On Wed, May 13, 2020 at 09:52:07PM -0700, Linus Torvalds wrote:
> On Wed, May 13, 2020, 20:50 Andy Lutomirski <[email protected]> wrote:
>
> >
> > LTO isn’t a linker taking regular .o files full of regular machine
> > code and optimizing it. That’s nuts.
> >
>
> Yeah, you're right. I wear originally thinking just an optimizing
> assembler, and then started thinking about link-time optimizations in that
> sense, but it was wrong to then go from that to LTO which has a very
> specific meaning.
>
> We do have assemblers that do some optimizations, but they tend to all be
> at the single instruction level (eg things like turning "add $128" into
> "sub $-128" which fits in a byte constant).
>
> Linus
>
> >
The gcc docs [1,2] at least don't inspire much confidence that this will
continue working with plain asm("") though:
"Note that GCC’s optimizers can move asm statements relative to other
code, including across jumps."
...
"Note that the compiler can move even volatile asm instructions relative
to other code, including across jump instructions."

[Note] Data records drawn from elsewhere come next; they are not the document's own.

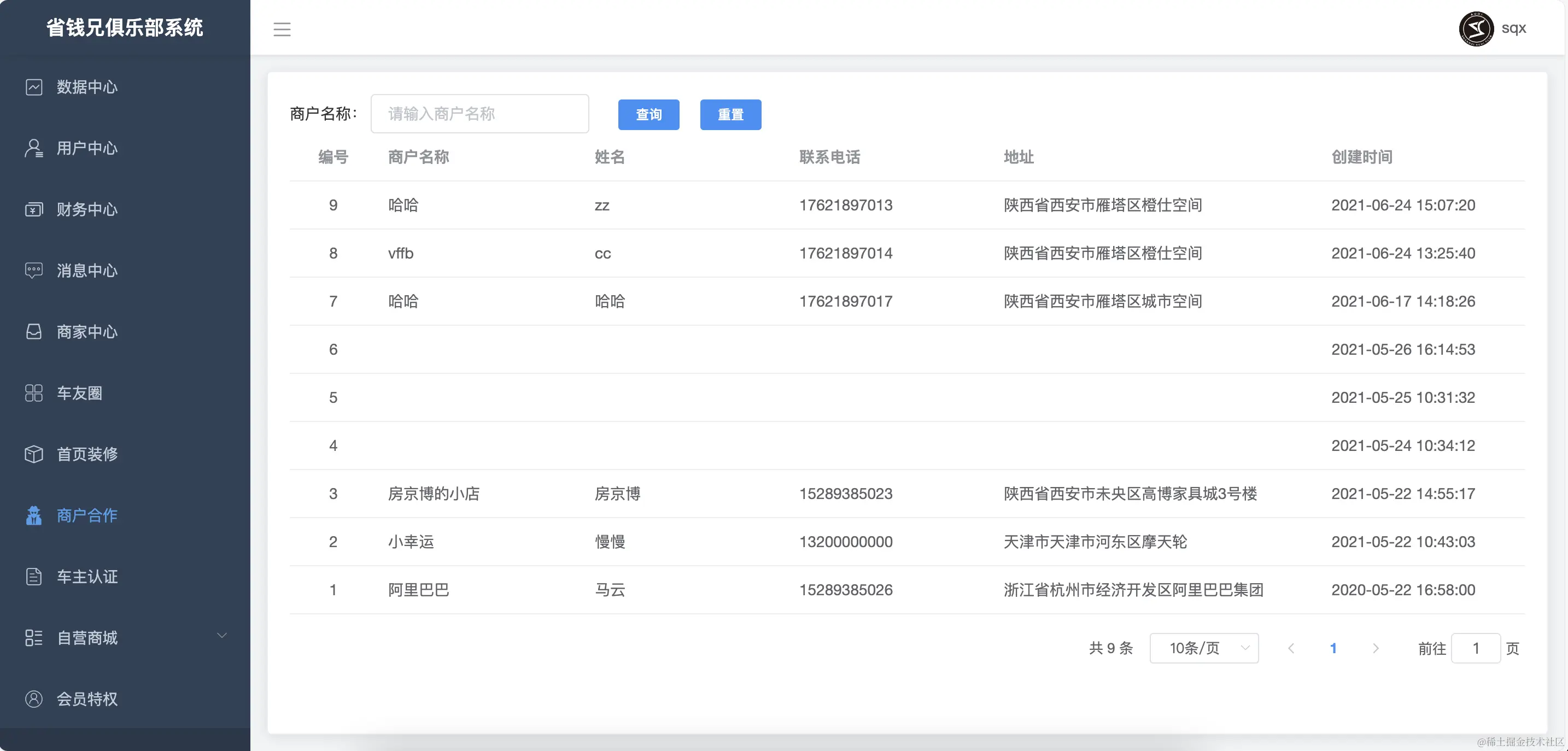Click the 重置 reset button

click(730, 114)
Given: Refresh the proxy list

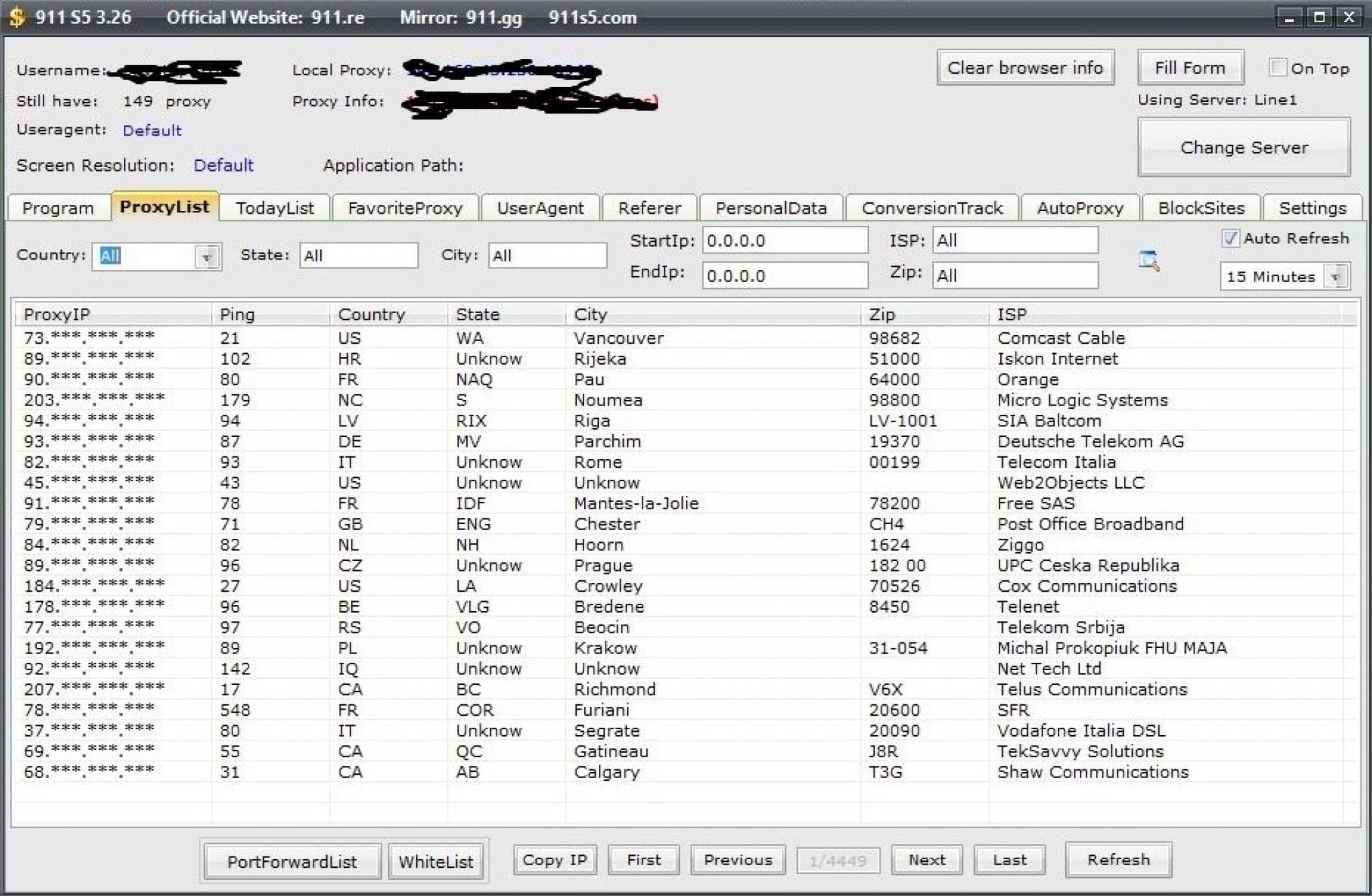Looking at the screenshot, I should 1119,860.
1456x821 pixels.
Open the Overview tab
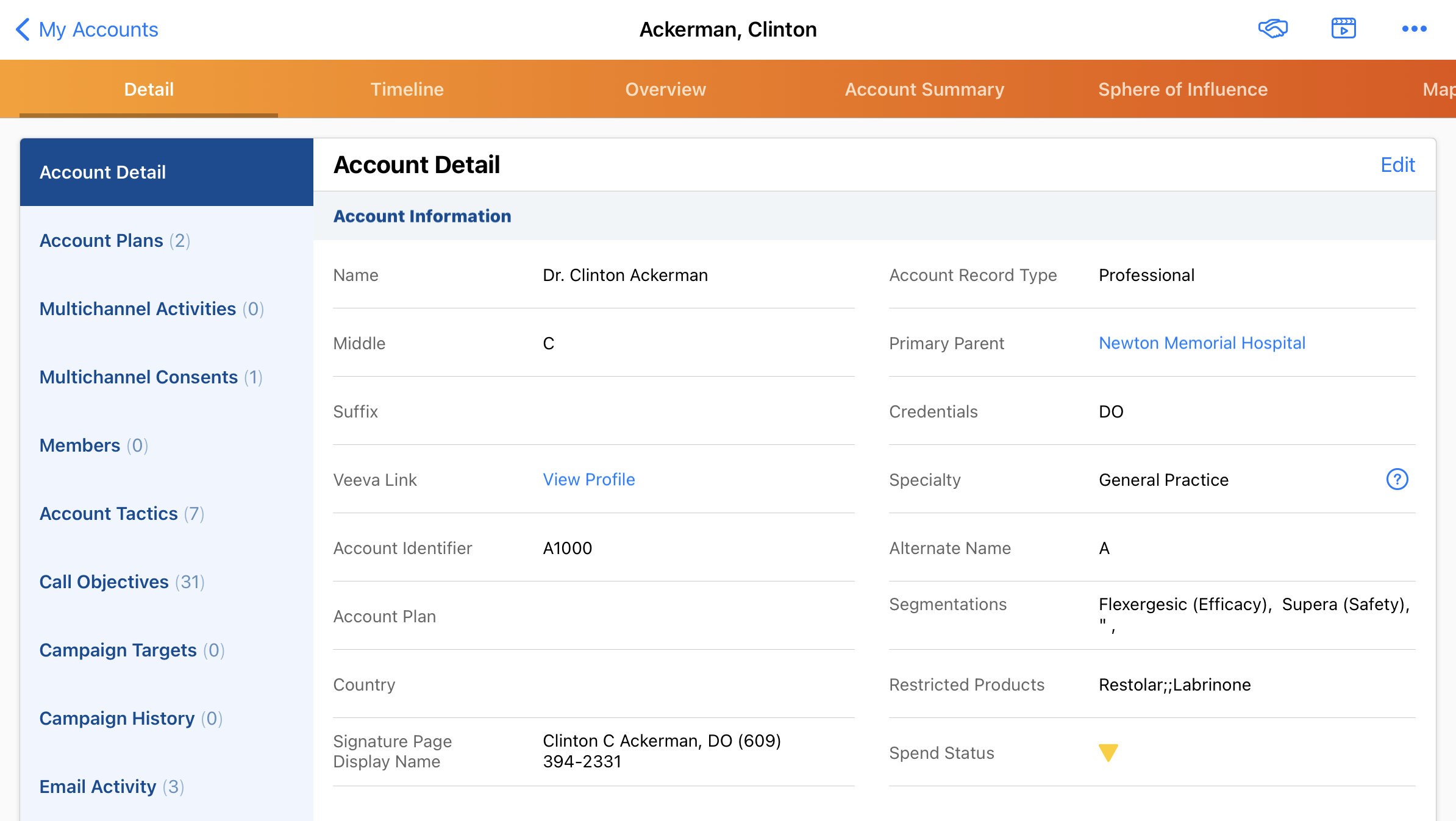pos(665,90)
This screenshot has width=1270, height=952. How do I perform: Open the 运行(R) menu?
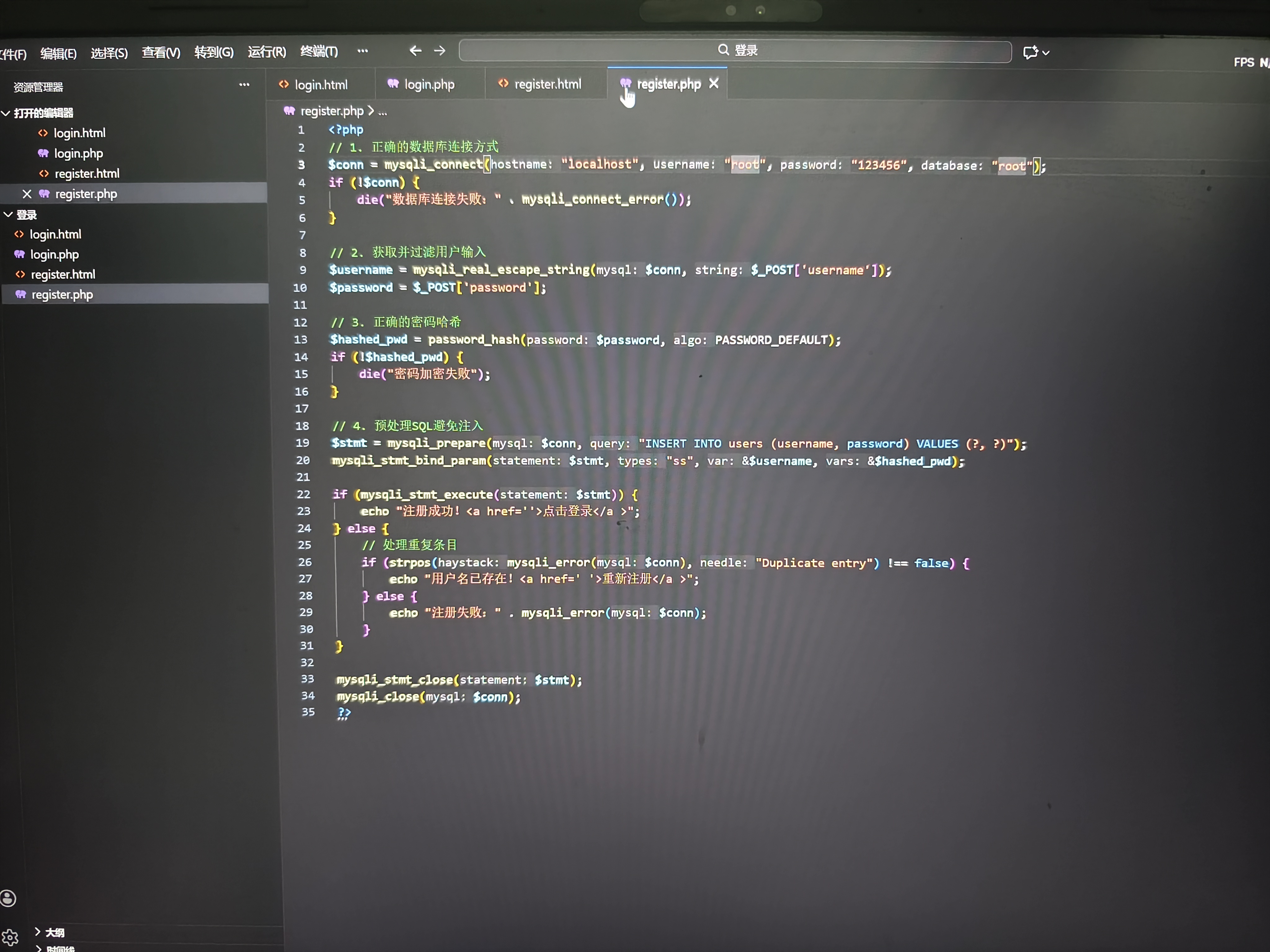pyautogui.click(x=266, y=52)
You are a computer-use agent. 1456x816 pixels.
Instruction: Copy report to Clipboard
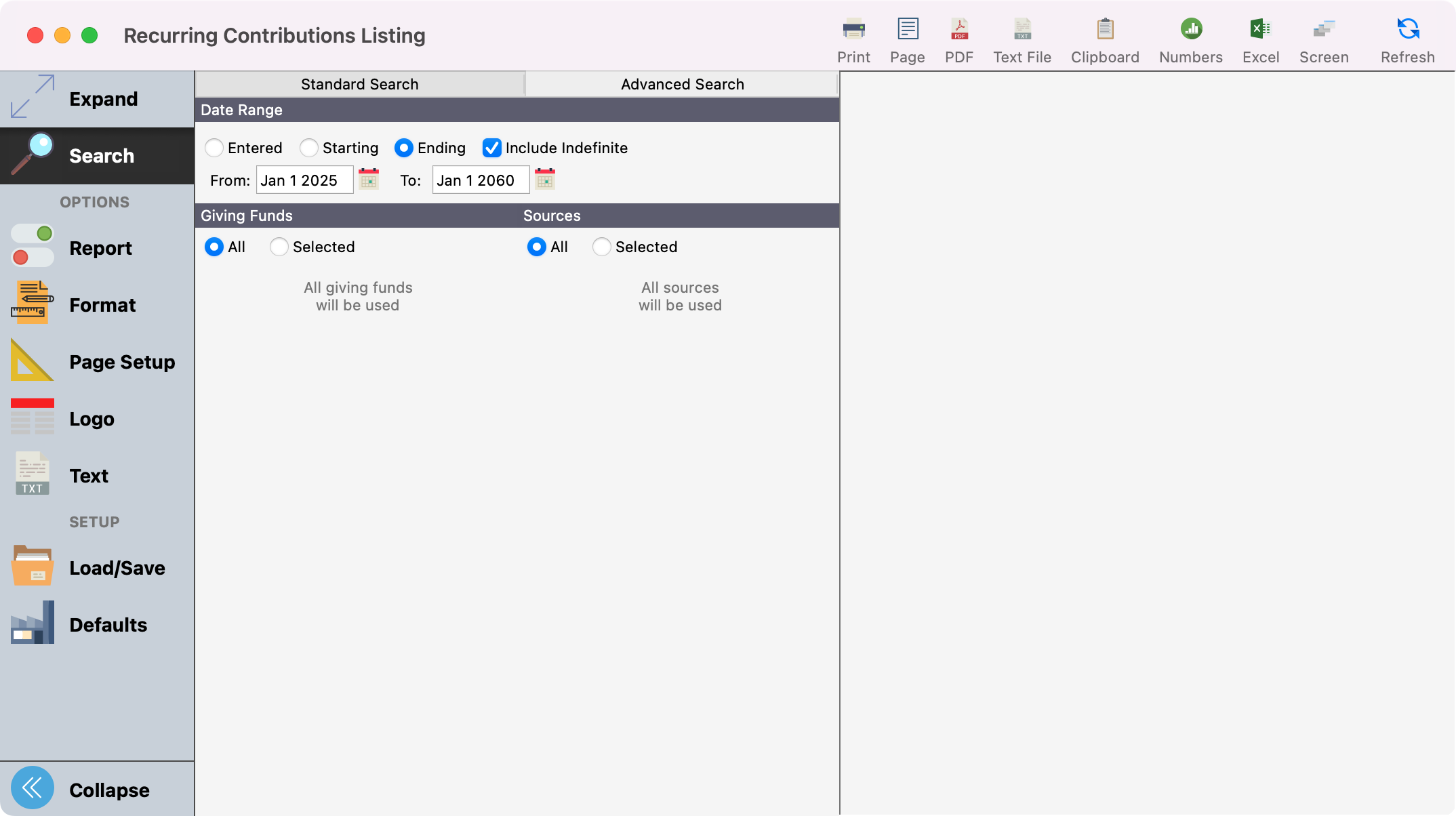(x=1104, y=39)
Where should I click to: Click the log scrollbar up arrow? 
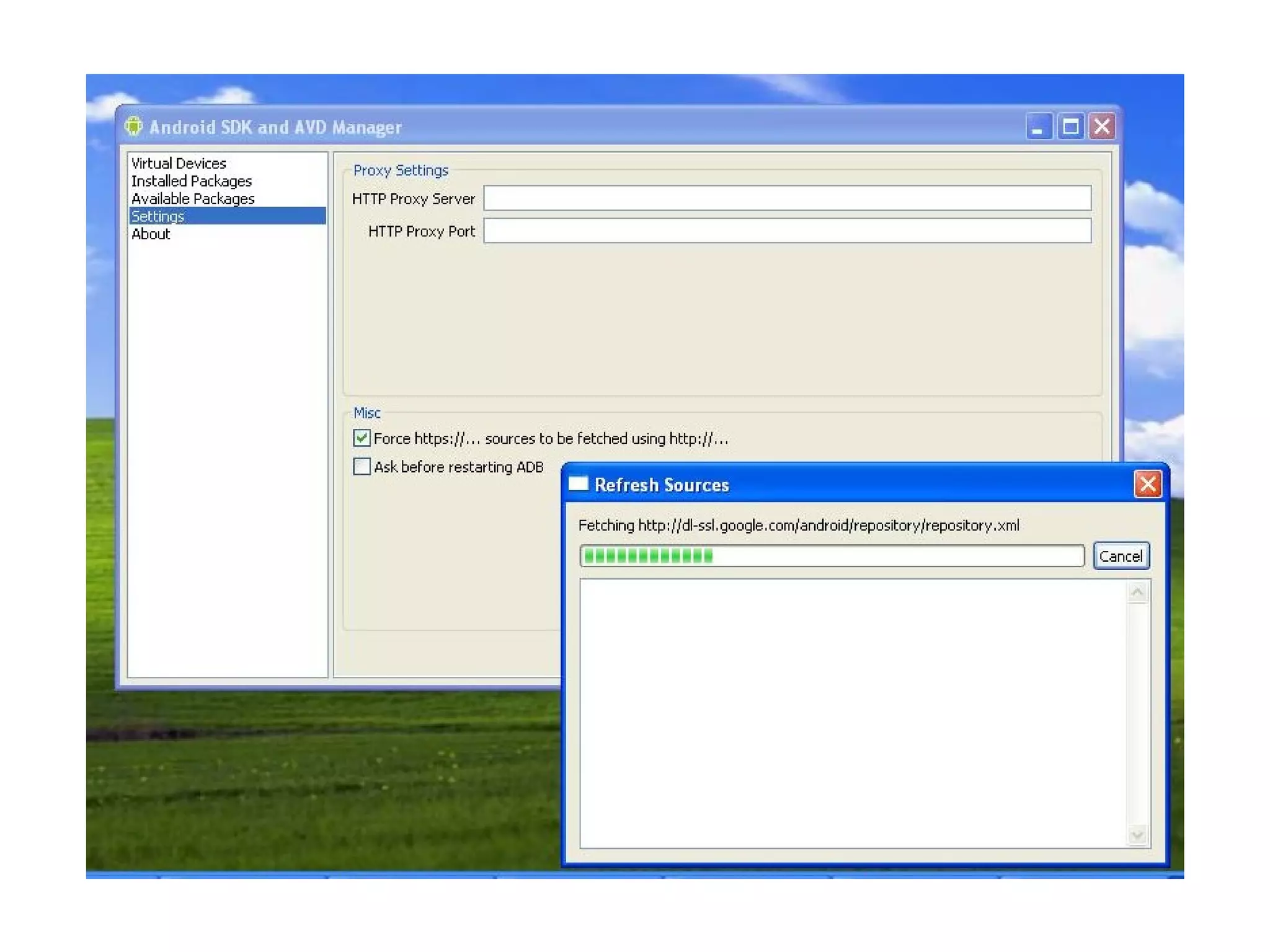tap(1137, 593)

Even if we don't include an instruction in it I think it should at least
have a memory clobber, to stop the compiler from deciding that it can be
moved before the call so it can do the tail-call optimization.
[1] https://gcc.gnu.org/onlinedocs/gcc/Basic-Asm.html#Basic-Asm
[2] https://gcc.gnu.org/onlinedocs/gcc/Extended-Asm.html#Volatile
On Thu, May 14, 2020 at 7:22 AM Arvind Sankar <[email protected]> wrote:
> On Wed, May 13, 2020 at 09:52:07PM -0700, Linus Torvalds wrote:
> > On Wed, May 13, 2020, 20:50 Andy Lutomirski <[email protected]> wrote:
> The gcc docs [1,2] at least don't inspire much confidence that this will
> continue working with plain asm("") though:
>
> "Note that GCC’s optimizers can move asm statements relative to other
> code, including across jumps."
> ...
> "Note that the compiler can move even volatile asm instructions relative
> to other code, including across jump instructions."
>
> Even if we don't include an instruction in it I think it should at least
> have a memory clobber, to stop the compiler from deciding that it can be
> moved before the call so it can do the tail-call optimization.
I think LTO would still be able to notice that cpu_startup_entry() can
be annotated __attribute__((noreturn)) and optimize the callers
accordingly, which in turn would allow a tail call again after dead code
elimination.
Arnd